70. J’ai essayé jusqu’ici de vous montrer quelle devrait être la place et quel le rôle de la femme. Nous devons maintenant aborder un second point : quel est le genre d’éducation qui la rendra capable de les remplir. Et si vous trouvez vraie la conception de son office et de sa dignité que je vous ai exposée, il ne sera pas difficile de tracer le plan de l’éducation qui la préparera à l’un et l’élèvera jusqu’à l’autre.

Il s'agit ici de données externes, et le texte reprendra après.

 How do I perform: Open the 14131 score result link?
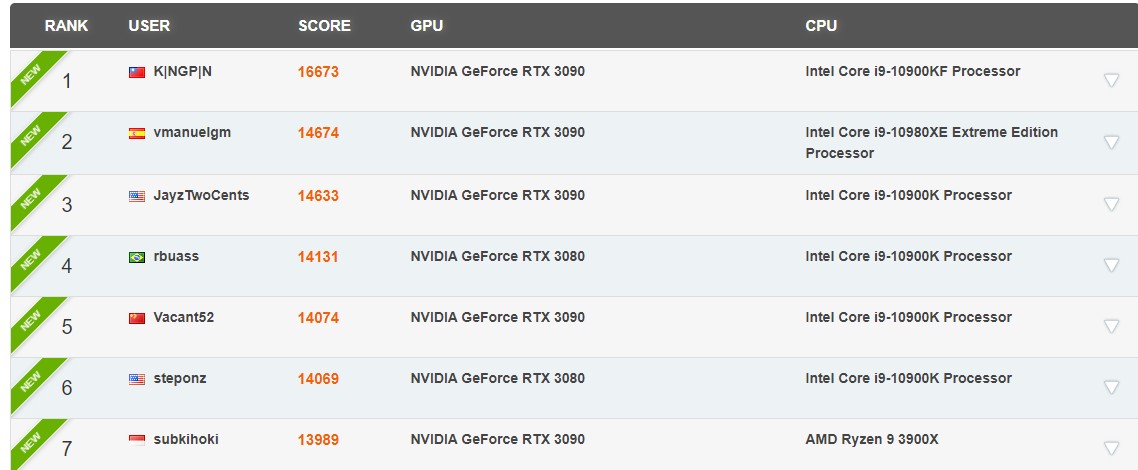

Le premier de nos devoirs envers elle, — aucune personne raisonnable ne peut en douter — est de lui assurer une éducation et des exercices physiques qui affermissent sa santé et perfectionnent sa beauté ; le type le plus élevé de cette beauté étant impossible à atteindre sans la splendeur de l’activité physique et d’une force délicate. Perfectionner sa beauté, dis-je, et en accroître le pouvoir ; elle ne peut être trop puissante ni répandre trop loin sa lumière sacrée ; seulement rappelez-vous que la liberté des mouvements du corps est impuissante à produire la beauté sans une liberté correspondante du cœur. Il est deux passages d’un poète[1] qui se distingue, il me semble, entre tous — non par sa puissance, mais par son exquise vérité, et qui vous montreront la source et vous décriront

  1. Wordsworth. Ces mots « exquise vérité » appliqués à Wordsworth sont commentés par Ruskin lui-même dans « Fiction, Fair and Foul », § 80 (On the old Road, 3e volume.) (Note du traducteur.)